Савельев, спровоцировавший скандал, побежал жаловаться в секретариат Московской писательской организации, где я только начал работать. Глушкова написала мне письмо с просьбой защитить своего друга. Я, как мог, эту распрю уладил, но жалею сейчас, что, получив ниже публикуемое письмо, не обратил внимания на то, как Татьяна Михайловна относится к своему другу и к самой сущности дружеских отношений: «
Если бы я тогда внимательно вчитался в эти слова, в их своевольную и высокомерную ноту, если бы понял, что именно так заканчиваются все отношения Т. М. с друзьями и подругами, то, конечно, помогая этой умной и талантливой женщине во всех литературных и житейских делах, никогда бы не допустил той опасной степени сближения, которое привело впоследствии к взаимному отчуждению и полному разрыву. Но я не разгадал ее невольного предупреждения о «черных розах Гефсиманского сада», о чем сожалею до сих пор.

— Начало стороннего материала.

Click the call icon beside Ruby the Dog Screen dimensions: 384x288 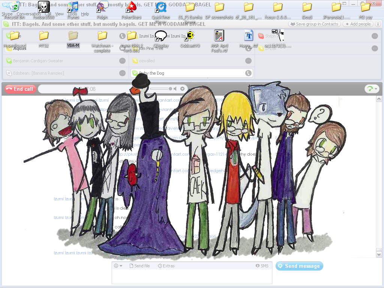pyautogui.click(x=248, y=73)
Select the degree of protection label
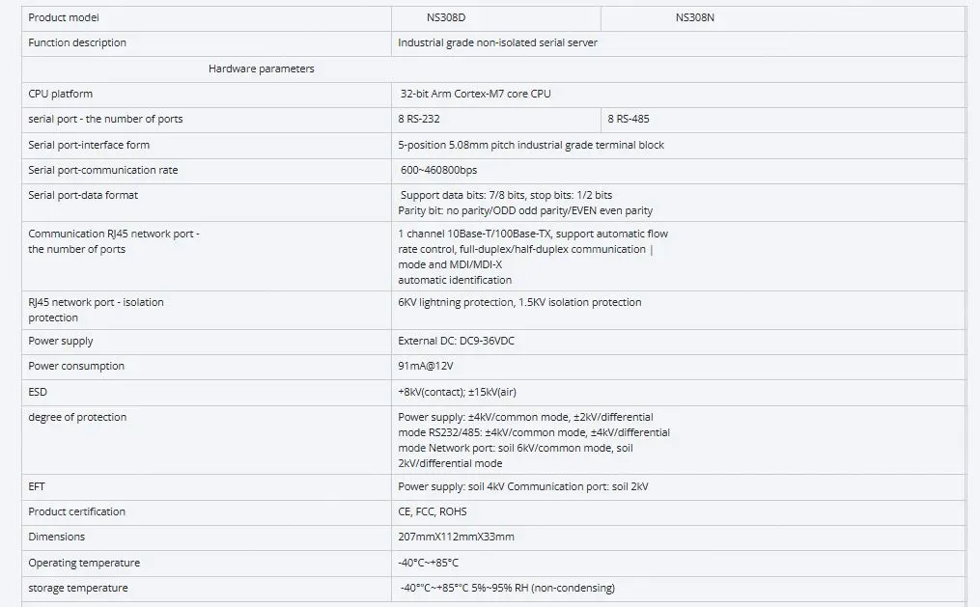Image resolution: width=980 pixels, height=607 pixels. [x=77, y=417]
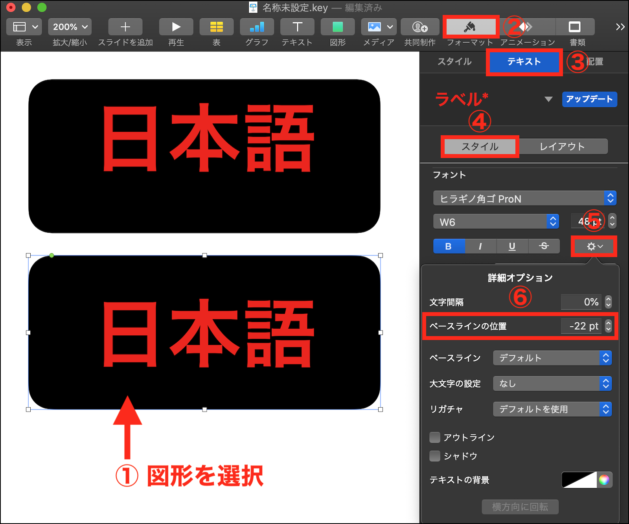The image size is (629, 524).
Task: Enable the Outline checkbox
Action: (435, 437)
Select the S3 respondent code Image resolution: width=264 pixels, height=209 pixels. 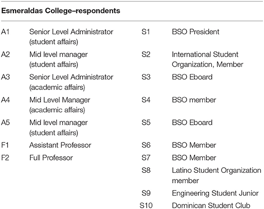click(x=146, y=77)
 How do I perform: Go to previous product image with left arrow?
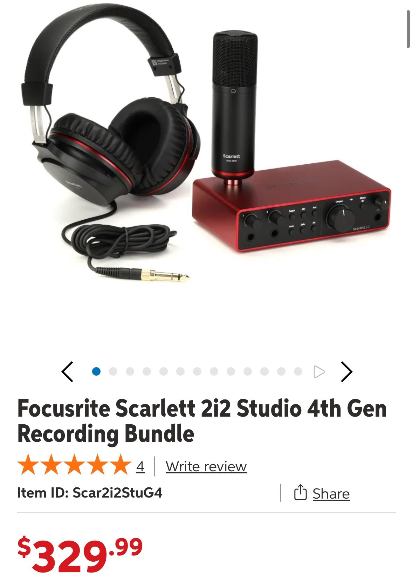(67, 371)
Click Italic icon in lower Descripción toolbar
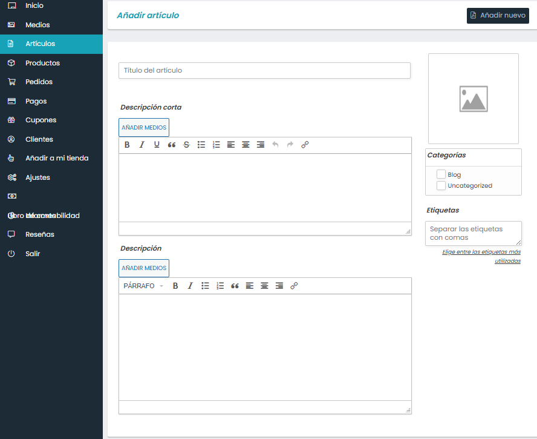537x439 pixels. (x=190, y=286)
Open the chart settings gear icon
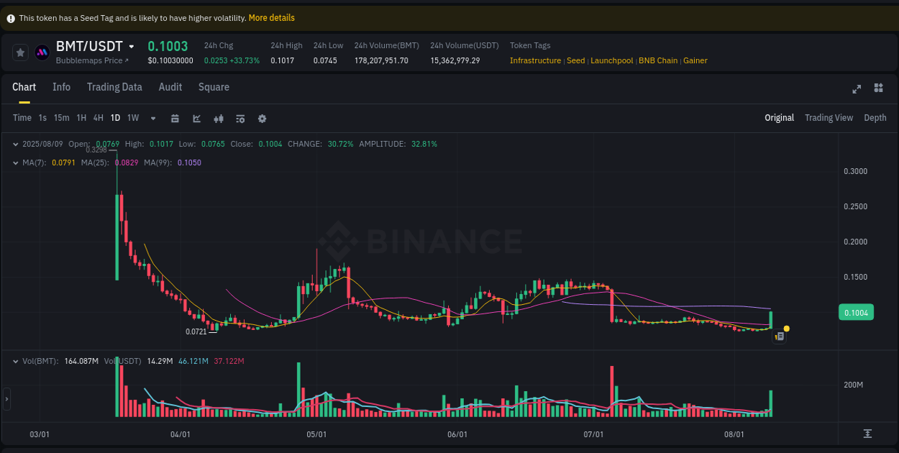This screenshot has height=453, width=899. point(262,118)
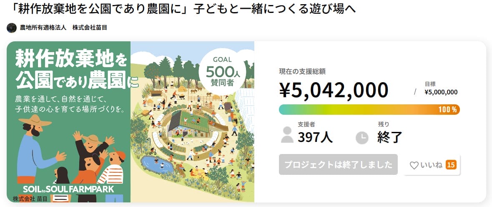
Task: Click the heart icon in the いいね button
Action: click(414, 165)
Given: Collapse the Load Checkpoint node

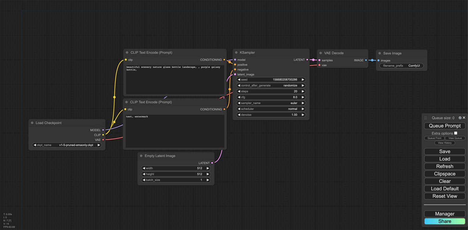Looking at the screenshot, I should [x=32, y=123].
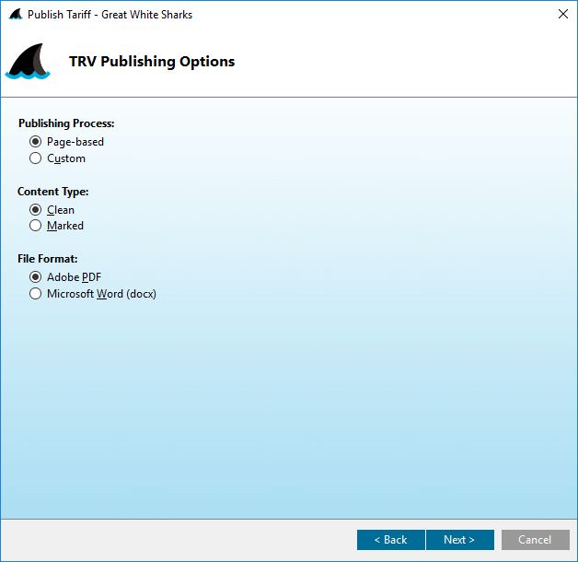Choose the Custom publishing process option
578x562 pixels.
coord(36,158)
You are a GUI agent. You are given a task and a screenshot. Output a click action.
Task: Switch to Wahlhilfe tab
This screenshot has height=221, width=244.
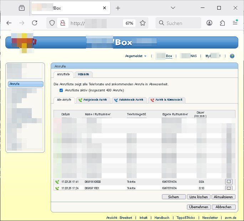(x=83, y=74)

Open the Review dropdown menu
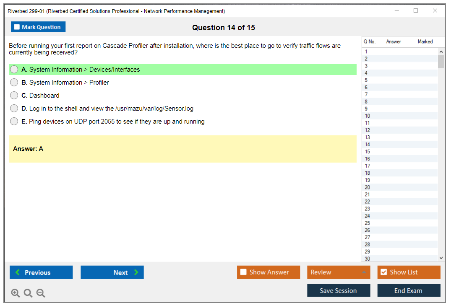tap(339, 272)
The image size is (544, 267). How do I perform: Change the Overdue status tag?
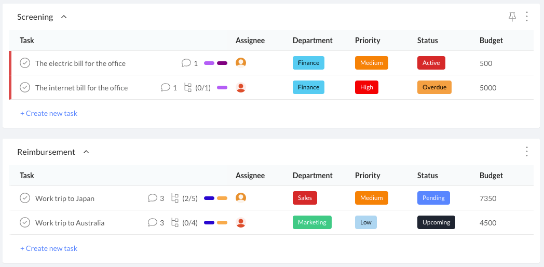pos(434,87)
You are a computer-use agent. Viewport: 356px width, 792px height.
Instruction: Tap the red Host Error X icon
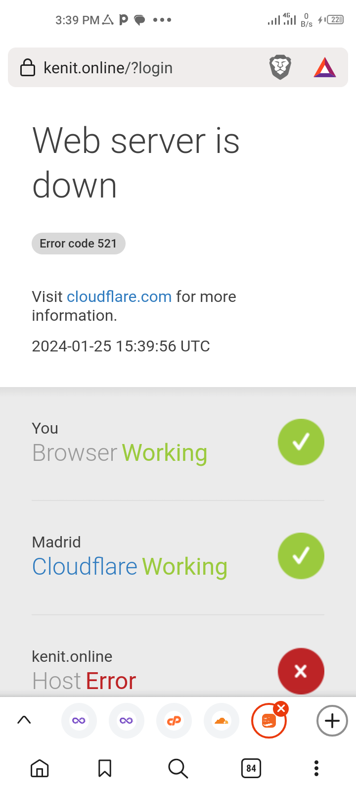(x=301, y=671)
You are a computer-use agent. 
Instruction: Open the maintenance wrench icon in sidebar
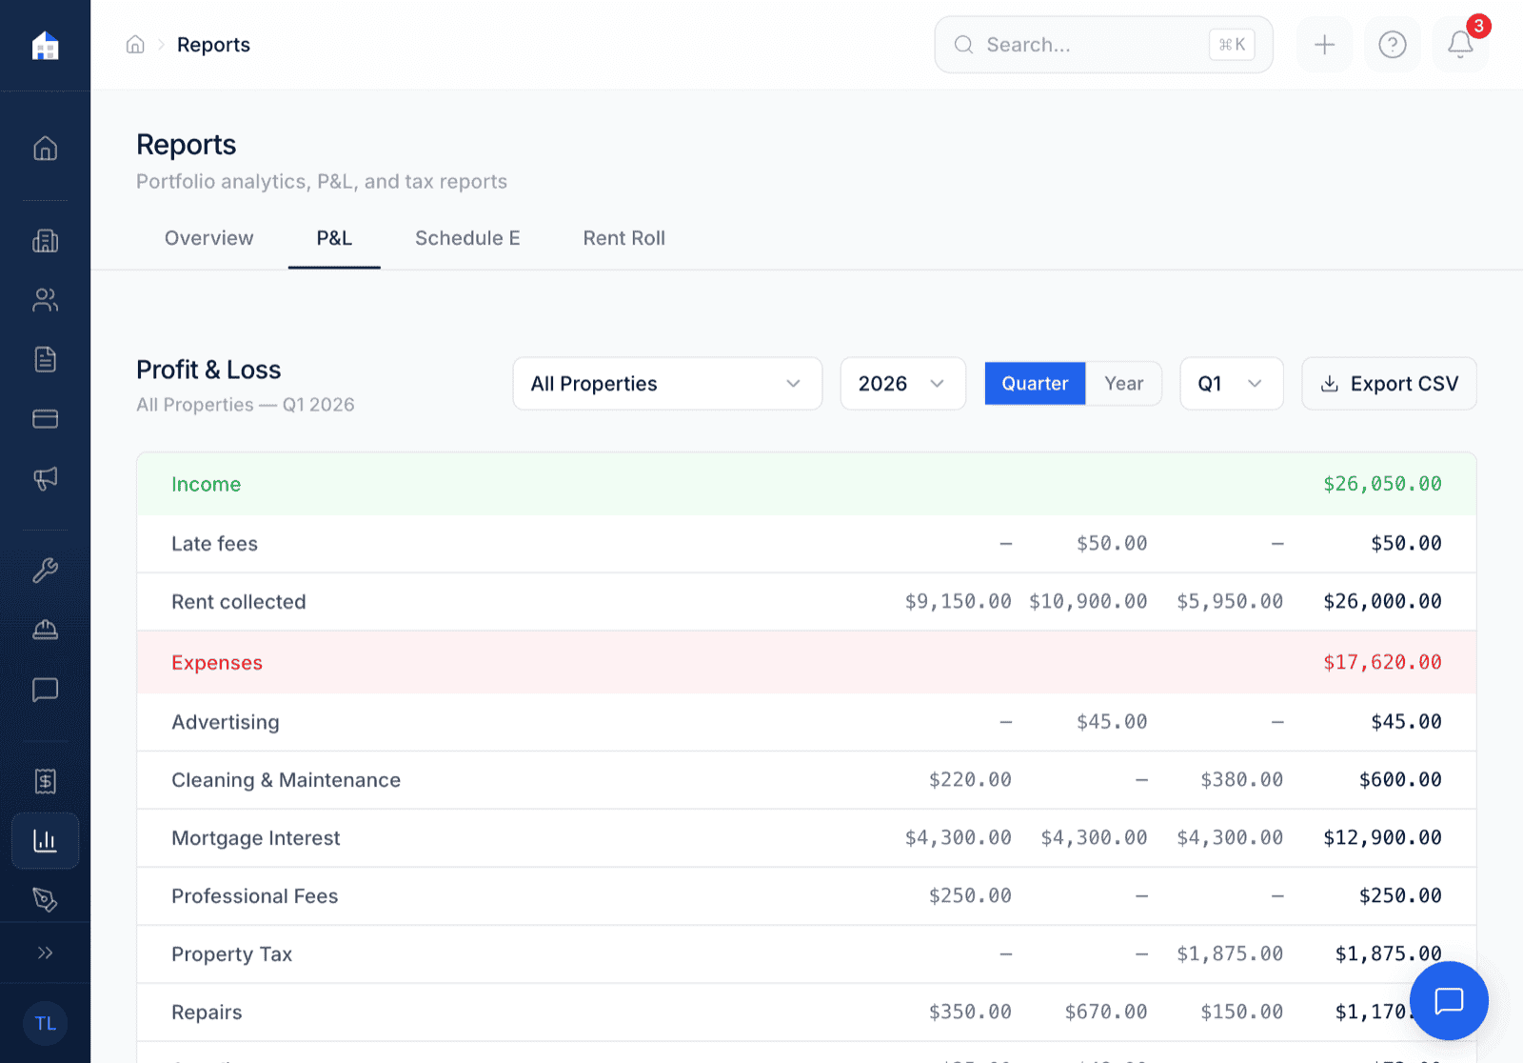pyautogui.click(x=45, y=570)
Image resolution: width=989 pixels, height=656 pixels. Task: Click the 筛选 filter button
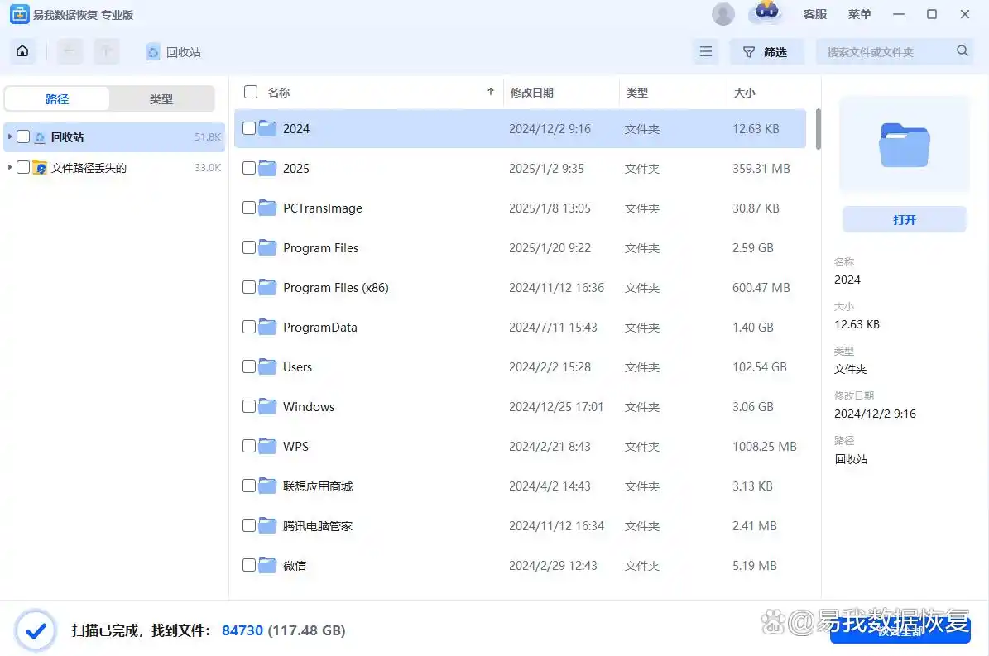point(766,50)
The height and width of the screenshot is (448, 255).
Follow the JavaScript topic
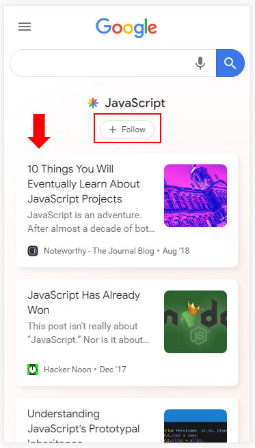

Вторая половина письма – существеннее. В ней изложены взгляды Т. М. Глушковой на русско-еврейский вопрос, а также ее впечатления о нескольких моих статьях. С некоторыми мыслями ее интеллектуально-кокетливого письма я не согласился и ответил ей. Ответ свой также привожу здесь целиком.
«20 декабря 1976 г.
Дорогой Стасик!
Я вряд ли могу совершенно защитить несостоявшихся мужчин!
Я скорблю, когда, красуясь передо мною, они принимаются защищать мою – неугрожаемую – честь, п. ч. у меня есть собственные («тайн не выдаю своих»!) средства защиты, хотя не всегда – немедленные.
Тот, что нынче – обвиняемый, административно-судимый, – был, ВОПРЕКИ всем видимостям и слышимостям, просто другом моим давним (как и – еще давнее – Сережиным[48]), и ничего, кроме робкой почтительности, у него ко мне не бывало. Он поклонялся каждой мысли моей (литературной) и работе (и подбирал для меня журналы и книги, и подыскивал мне мелкие заработки, когда я нищала) – и за все это, в конце концов, сам не заметил, как тайно возненавидел меня.
Два его поступка надрывных – о которых Вы знаете – это знак, это вспышка черных роз (масличного) Гефсиманского сада, как в таких случаях «адской верности» говорю я. Это дичь високосного года; тайные тяготы его (не моей!) жизни, «бунт» от безмерной слабости.
(И еще: он начитался оскорбительных текстов, присланных мне… И думал с минуту, что за моим смехом над ними – только слезы…)
В общем: он был мне другом, просто другом, несчастным другом, замученным мною, он – не виноват; это я – избалована жизнью…
(На Савельева же – я и буквы сейчас не истрачу: этот жалобщик – ниже ничтожества.)
Если Вы не поверите моим словам, если еще не знаете, что правда редко бывает (выглядит) правдоподобной, мне будет грустно, п. ч. пишу я это – Вам, частно, приватно, добровольно. И тогда останется мне просить Вас просто забыть о факте этого письма.
Между тем, между тем я читаю (прочла) Ваши статьи с наслаждением, у меня множество мыслей о них, как печатных, так и (мыслей) непечатных. Но у меня сильная была ангина; только 1-й день я без температуры и потому не сразу увижу Вас, чтоб сказать это.
Статья о Винокурове столь блестяща[49], что даже если бы Вы были и неправы, она сама по себе есть правота – и невозможно удержаться: не написать о ней (даже если бы два черных кота пробежали по снегу между нами!).
Что до рукописи[50], то она заставила меня, целую – одну из – ангинную ночь, перечитать Багрицкого, и ко мне подкрадывался физический, болезненный, ну – настоящий, прямой страх…
В этой рукописи есть вещи прелестной верности, неподкупного ума (так, прекрасно, прекрасно – о «дичке» – Ходасевиче: это словно бы Вы у меня, в сне, «украли»!..), да она и вся мне понятна, родственна, понятна.